Rooz discussed the current political atmosphere in Iran today as it relates to the upcoming presidential elections next year and the options available to reformers with Isa Saharkhiz, a well-known and influential Iranian journalist who served in the reformist government of Mohammad Khatami. Saharkhiz believes that reformist cleric Abdollah Nouri’s run for presidency would result in “a complete rearrangement of the pieces on the chess-board” in Iranian politics. As the “bete noire” of conservatives, Abdollah Nouri is perhaps the most leading reformist cleric who has served in multiple administrations but who was eventually tried and sentenced to prison for publishing what were termed as “sacrilegious” articles. Here is the interview.
Rooz (R): What is your view on the possible return of Mr. Khatami to the presidential race (next year)?
Isa Saharkhiz (IS): The first point to note is that we talk about what is possible in politics not what is ideal. So if we look at the reformist presidential hopefuls, individuals such as Aref, Najafi, Kalamili etc, then undoubtedly Khatami stands out way above them. In addition to being the only person who can create a comprehensive consensus among the reformist and even pro-change groups such as the Liberation Front (Nehzate Azadi) or the national-religious group, Khatami can also bring other social forces such as students, women, and workers to the polling boots. Furthermore, he is among the few individuals who would be difficult to disqualify by the ruling circles (simply because he has been the president of this regime for 8 years). His participation will undoubtedly also create a clear bipolar situation in the elections which would greatly raise the chances for reformers and pro-change groups to return to power and end their current disastrous situation concerning the government.

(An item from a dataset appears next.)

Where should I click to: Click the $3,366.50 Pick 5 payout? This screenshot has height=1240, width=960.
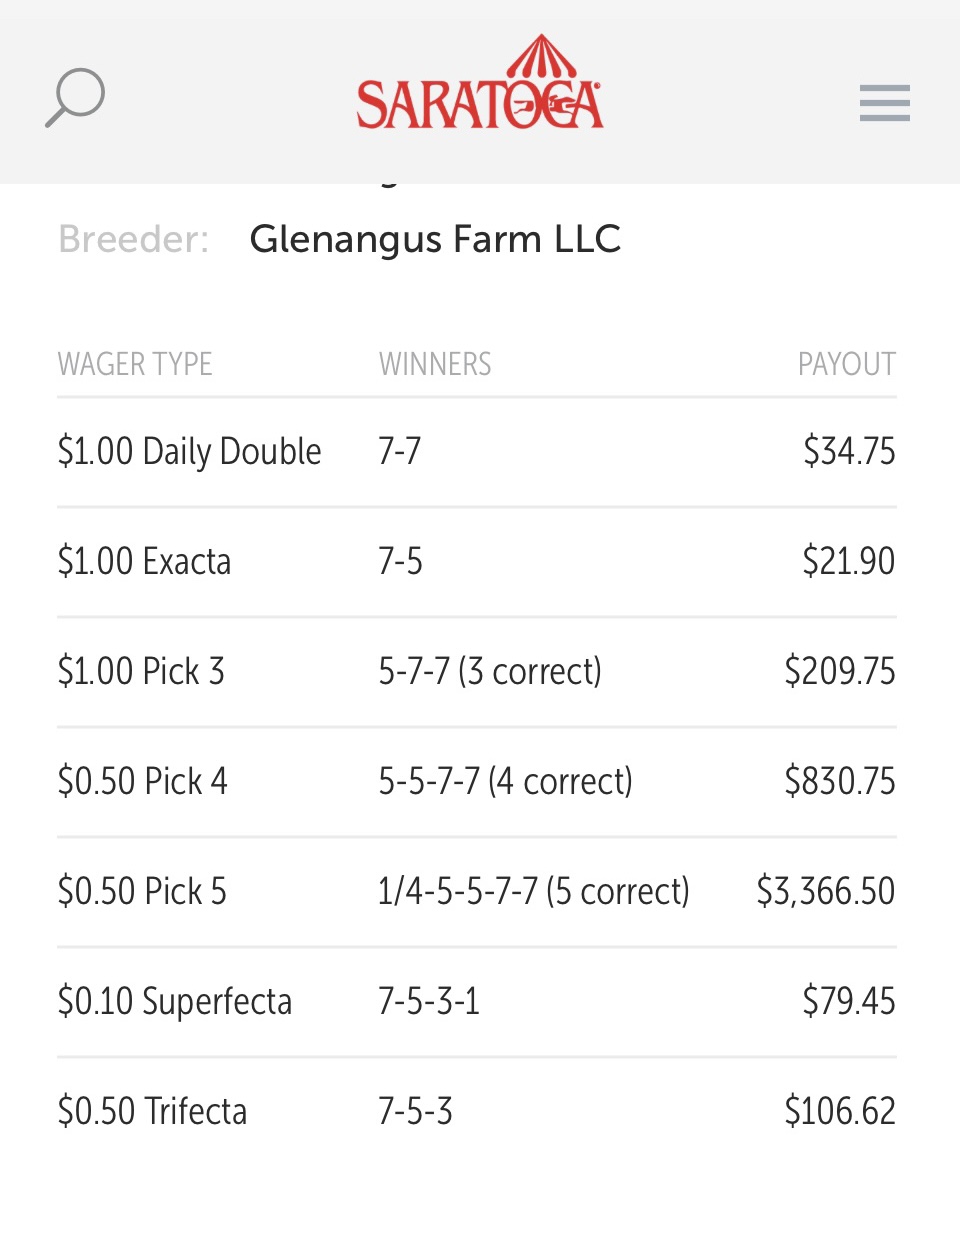click(x=826, y=891)
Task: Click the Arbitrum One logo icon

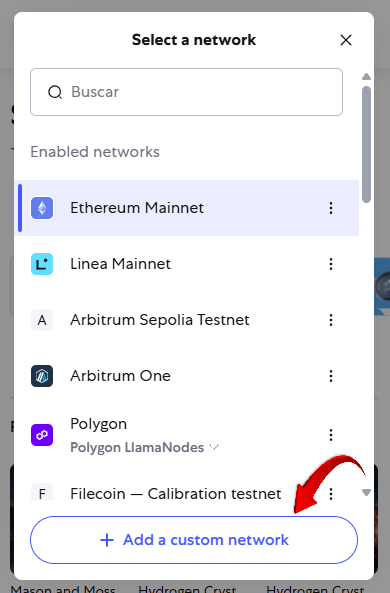Action: point(42,376)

R: But in view of the criticism that the pro-change groups had raised about his performance when he was president, would such a step be viewed as a regression?

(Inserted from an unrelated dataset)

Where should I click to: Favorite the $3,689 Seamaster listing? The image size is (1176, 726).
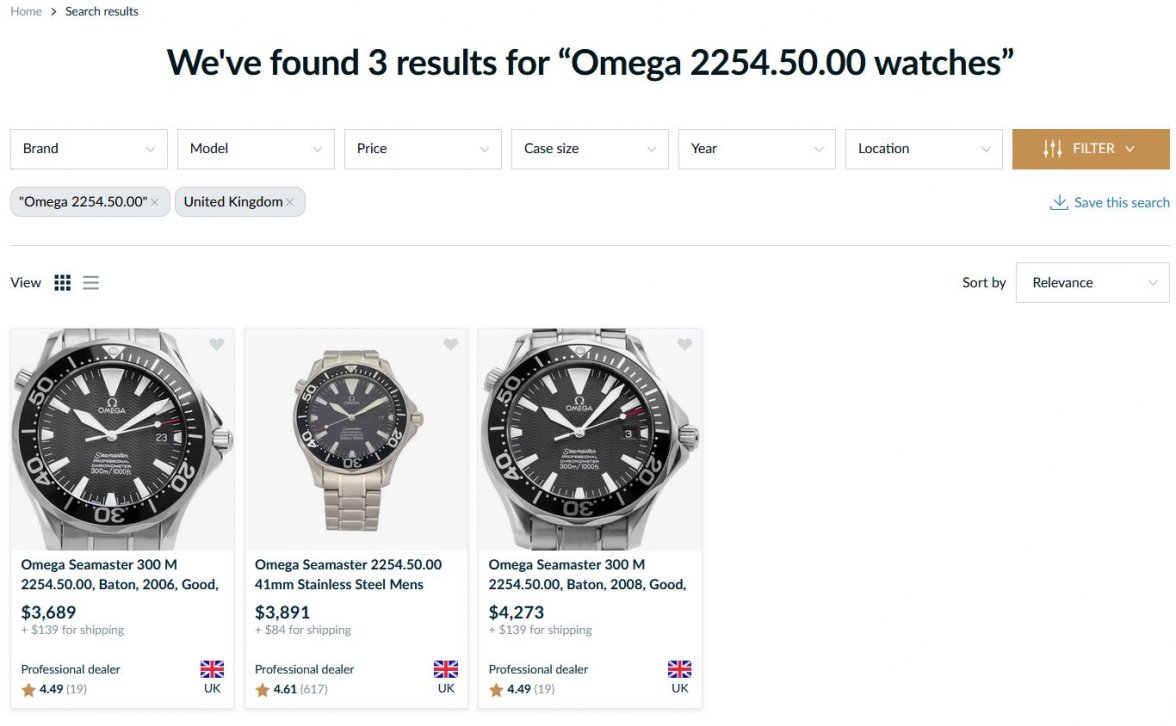coord(217,345)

IS: You see this was a valid issue during the last years of Mr. Khatami’s presidency, or may be even during the first years of his administration. The reality is that during the last three or four years we have lost a lot. Ten years ago had anyone asked us about these issues, we would have never thought that we could lose so much. There is no sphere that has not been heavily hit and destroyed by the ruling hardliners during the last three or four years. Just look at the (negative) position of Iran in the world and the respect and dignity (lack of it) that Iranians have in other countries. Even in the countries to the south of the Persian Gulf. Who would have thought that Iranians would be finger-printed no matter where they went, or that their eye irises would be recorded for terrorist identification purposes so that they would be the suspects in a terrorist incident? At the same time, the economic situation and people’s purchasing power has significantly declined despite the multiple-fold increase in Iran’s oil revenues and oil prices across the globe compared to the time Mr. Ahmadinejad’s administration came to office. Note that the effects of the economic sanctions have not had their full impact on people’s life and work yet. The cultural situation is too well known and does not require any verbalization. Social conditions and the levels of political freedoms including student activities, women’s rights, etc are also very clear to everyone. The reality of conditions is that when ordinary people, the elite, and the political and social activities look back and remember the complaints of the day and compare the Khatami and Ahmadinejad administrations, what comes to their mind is how they can quickly free themselves from the new rulers and the impact of their rule.
R: There has recently been some talk about the impact of the return of Abdollah Nouri as president on the reformers. Do you believe that pro-change groups will support Mr. Nouri?
IS: I do not believe that Mr. Nouri does not feel he has the readiness to return and so he does not see right conditions for challenging the ruling circles, and that he will be disqualified. As I have said before, I think he is looking to see what will happen to Khatami’s candidacy for the presidency. If he decides to run, then Nouri would not step in. On the other hand he is weighing the situation and has his eyes on the news about the events behind the scenes regarding how they will view his candidacy.
R: Under what conditions would he run for the presidency?
IS: I have heard that he has put two basic conditions for running: The first is that in the absence of Khatami, the reformists and pro-change groups will agree to his candidacy; and the second is that if his candidacy is disqualified then all these groups would openly and categorically refrain from participating in the elections. I will admit that I am among those people who think that raising these two conditions constitutes a negative diplomatic response and in a way is the continuation of the current protesting silence until better conditions emerge. I believe that if any one of these two figures announce their candidacy for the presidency, then it will be easier to build the coalition among the reformers.
I would like to say that it is important to bear in mind that these thoughts constitute only half the equation and that one must also wait and see what the other side will do, particularly the leader of the Islamic republic who through the Guardians Council may reject the candidacy of Nouri to run during the next presidential elections.